Откровенно говоря, Сергею было приятно наблюдать замешательство дельца. Фронтовика многое раздражало в фабриканте. Его хозяйская манера поведения, сытая вальяжность. Тогда как после двух лет войны на улицах преобладали черные траурные платья и суровые гимнастерки безликого защитного цвета, лощеный барин расхаживал в элегантно-жизнерадостном светлом костюме.

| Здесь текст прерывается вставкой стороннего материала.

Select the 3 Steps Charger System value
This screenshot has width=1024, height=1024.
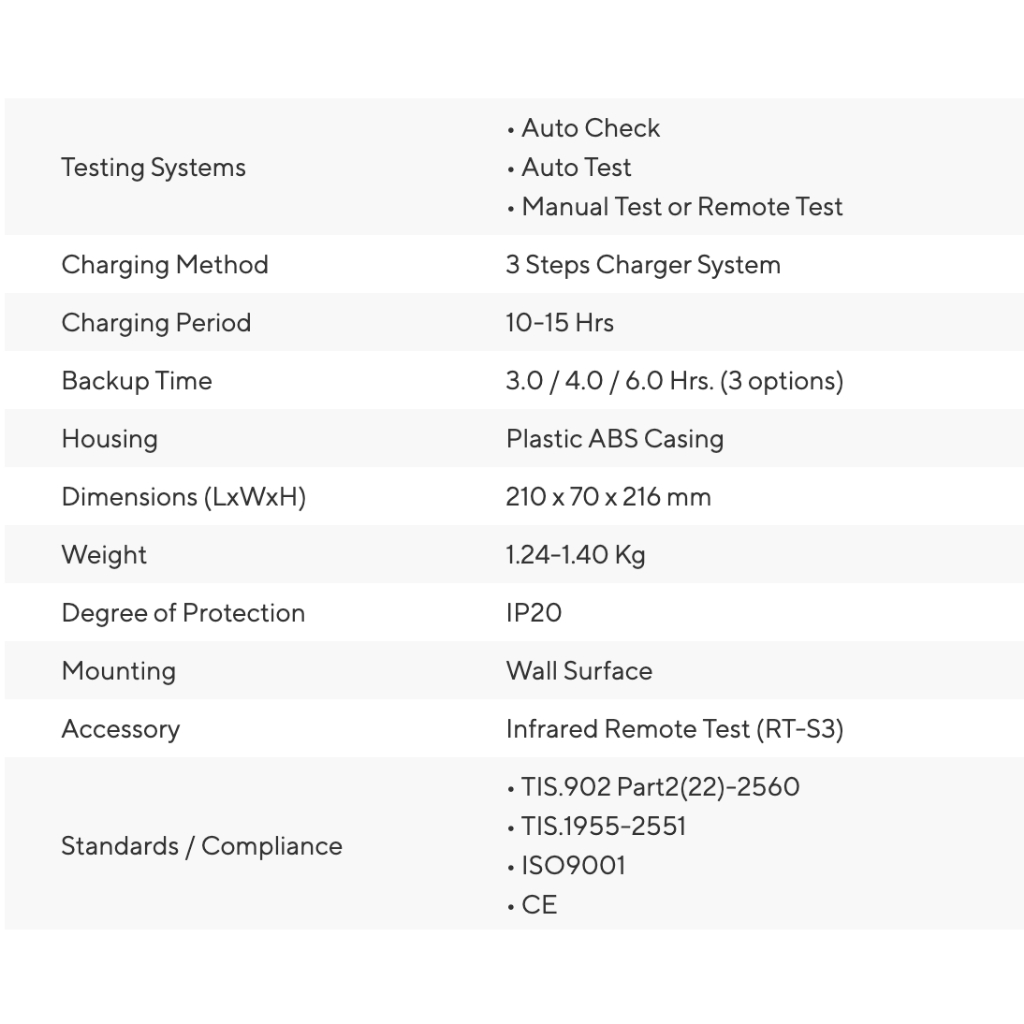[x=643, y=264]
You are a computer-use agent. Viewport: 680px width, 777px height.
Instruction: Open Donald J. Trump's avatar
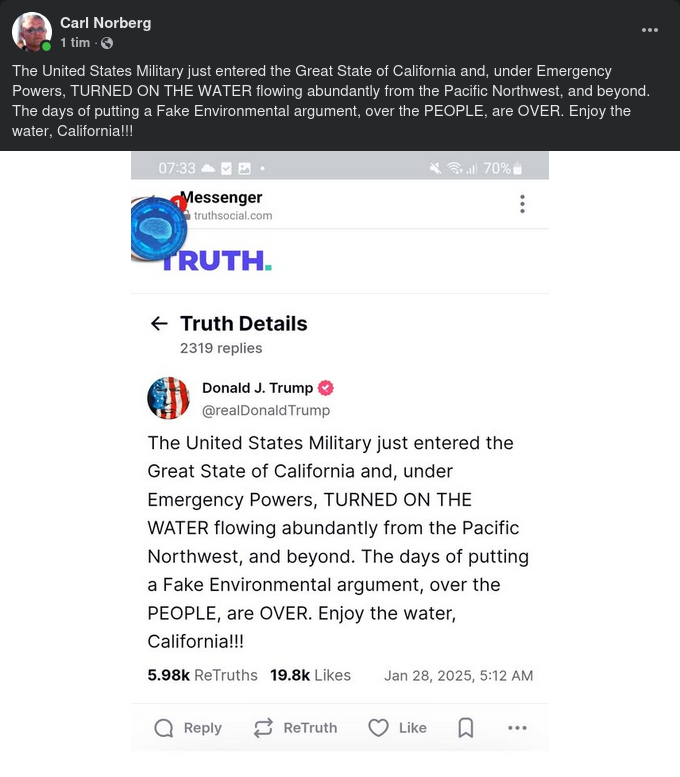[168, 398]
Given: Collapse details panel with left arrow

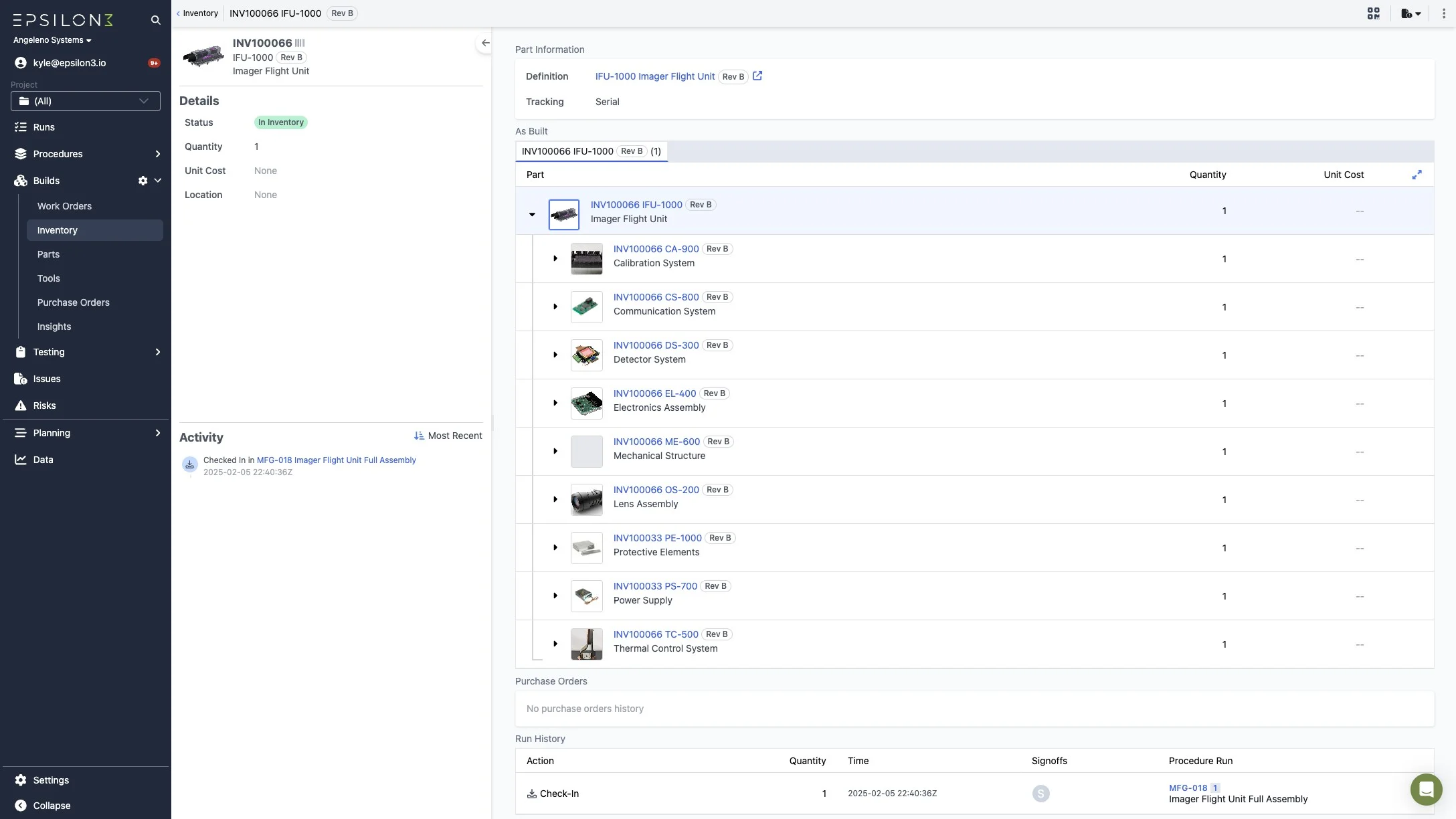Looking at the screenshot, I should pyautogui.click(x=485, y=43).

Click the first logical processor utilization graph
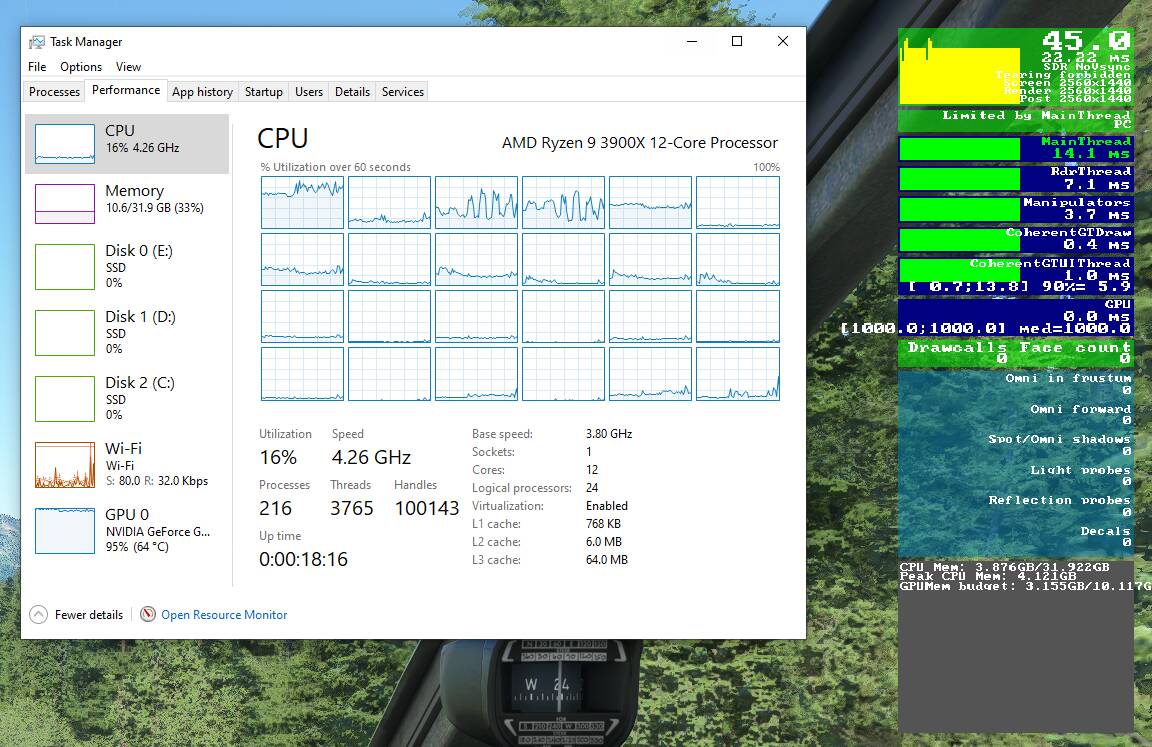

Он имел вид богатого туриста, за которым вагонные проводники втащили несколько огромных чемоданов. Сотни тысяч людей гибли в окопах, терпели лишения, а такие вот дельцы разных мастей жирели на военных заказах.
Но если Сергей лишь подумал об этом, то его подруга не постеснялась в лицо высказать Ретондову все, что она о нем думает.
— Сейчас в России хорошо живется лишь спекулянтам и капиталистам, — заявила Сонечка Стешнева. — На них пролился золотой дождь военных заказов. Газетчики сладострастно подсчитывают прибыли: пишут, что металлообрабатывающий завод братьев Бромлей с тысяча девятьсот четырнадцатого года уже получил почти восемьсот тысяч рублей прибыли. Владельцы завода Гужона заработали четыре миллиона рублей. Но главным финансовым рекордсменом называют завод «Богатырь», увеличивший прибыль с тысяча девятьсот четырнадцатого года в шесть раз! Еще больше обогатились банкиры. Гонку за прибылью оправдывают разными идейными мотивами и «купеческим духом». Однако нуворишами вроде вас движет только жажда наживы. Вы купаетесь в роскоши в своем мире, и вам дела нет до простых людей, которые теряют своих близких, голодают…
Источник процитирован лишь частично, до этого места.